Round about the end of October, the staff at the various cafes and restaurants that line the terrace overlooking the Gate building decide en masse to throw open the shutters that have been closed for the past six months or more to keep out the summer heat.

The result is very pleasant indeed. The atmosphere behind the big glass shutters, even though it’s efficiently air conditioned, can get stale and stuffy in the long hot months, and it’s good to have air circulating around the centre again.

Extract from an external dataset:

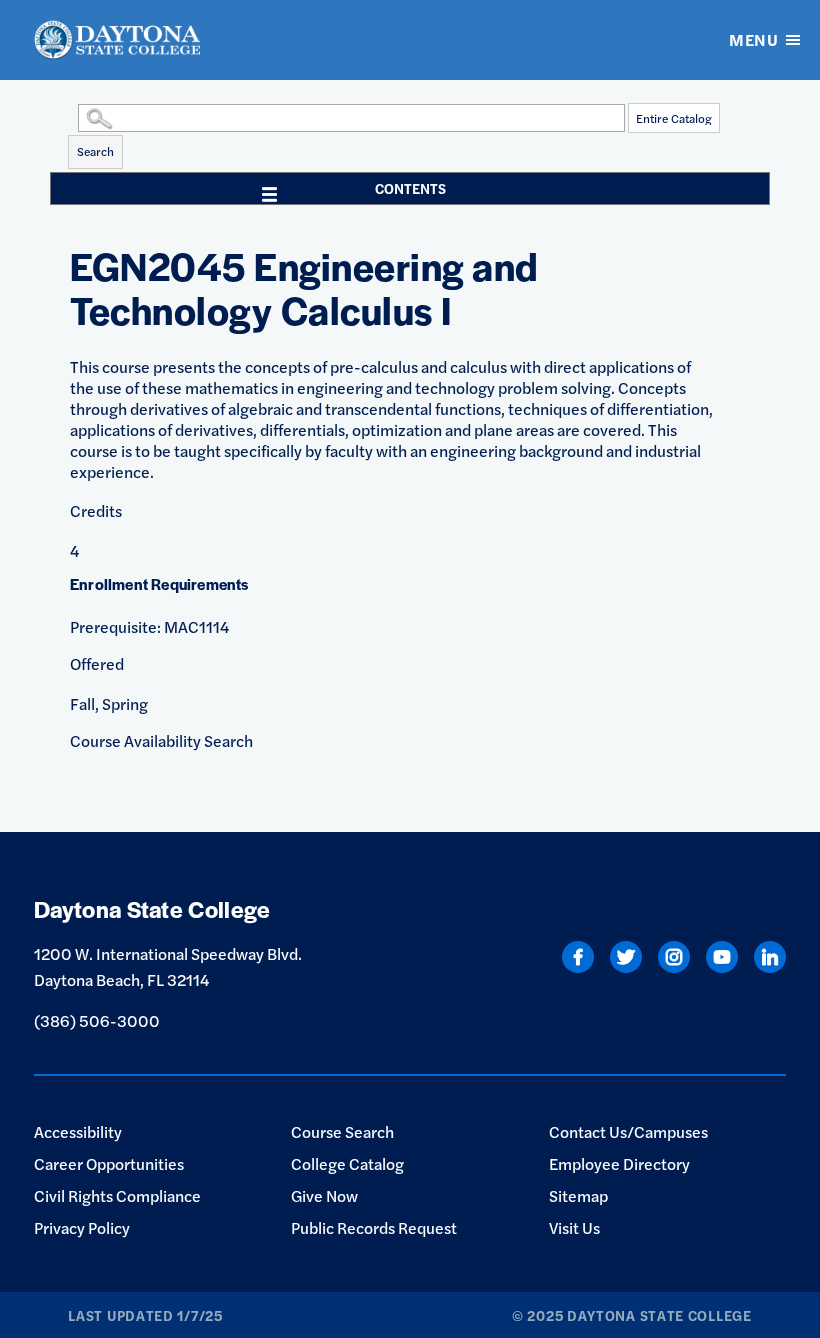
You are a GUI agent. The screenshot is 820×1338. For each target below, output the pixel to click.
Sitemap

Monday was still a little humid, but yesterday the temperature had dropped a few degrees and there was a pleasant fresh breeze blowing through what I always regard as the main outside thoroughfare of DIFC – the terrace area between the bridge over from Gate Village that ends up in the covered piazza with Costa Coffee on one side, Gramercy on the other and with Bateel and Al Mandaloun just around the corner.

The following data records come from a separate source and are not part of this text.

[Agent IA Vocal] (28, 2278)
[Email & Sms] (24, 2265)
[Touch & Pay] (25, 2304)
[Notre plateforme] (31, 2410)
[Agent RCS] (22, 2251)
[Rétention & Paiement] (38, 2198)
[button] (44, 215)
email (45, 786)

It is said that if you sit for one hour at the Café de la Paix, the old brasserie in the Opera district of Paris, you will meet at least three people that you know, and this is how I feel about this part of the DIFC.

I was hovering around there waiting to head off to lunch with a contact in Zuma, and was just finishing a phone call when I spotted somebody I had been looking to talk to for some time.

This is an Emirati financier who is well known in the centre and in the emirate, and I’d been wanting to talk to him about the debt burden Dubai faces in the next couple of years.

There are several big maturities looming, which could add up to tens of billions of dollars in repayments and restructuring. I’d heard some talk about one in particular – I won’t name it because it’s not really at that stage yet.

My financier was happy to grab a coffee and I got a speed-date briefing on the situation.

There are some big debts to be repaid, but there is nothing like the level of anxiety there was in 2009.

The banks are better capitalised and managed, there is a bankruptcy regime in place, and the global financial situation is nowhere near as serious as it was back then.

“But yes, I have heard that one early stage restructuring is not going entirely to plan,” he said, confirming the name that I’d heard. A story for another day, I guess.

After I’d finished my chat, the weather was pleasant enough to have a stroll over to the site of the new Gate Avenue.

This is the biggest DIFC project, and probably the final piece of the property development jigsaw in the free zone. It will link the Gate building in a multimillion-dollar development of retail, leisure and commercial facil­ities virtually all the way down to the beginning of the Emaar Square district.

I’m pleased to be able to report that work is well under way, with some quite busy looking groundwork and preparation, ahead of a deadline for the first phase at the end of next year.

It was announced last week that Habtoor Leighton, an old development partner of DIFC, has got the contract for the work, so I guess that was the reason behind the spurt of activity. Expect to see big progress there in the cooler weather of the next six months.